Stored data entries
==================================================

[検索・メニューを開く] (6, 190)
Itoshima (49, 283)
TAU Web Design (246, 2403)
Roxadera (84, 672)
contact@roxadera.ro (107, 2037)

==================================================

** Prompt **
Extract each entry in full, exactly as given.

** Solution to the problem **
[検索・メニューを開く] (6, 190)
Itoshima (49, 283)
TAU Web Design (246, 2403)
Roxadera (84, 672)
contact@roxadera.ro (107, 2037)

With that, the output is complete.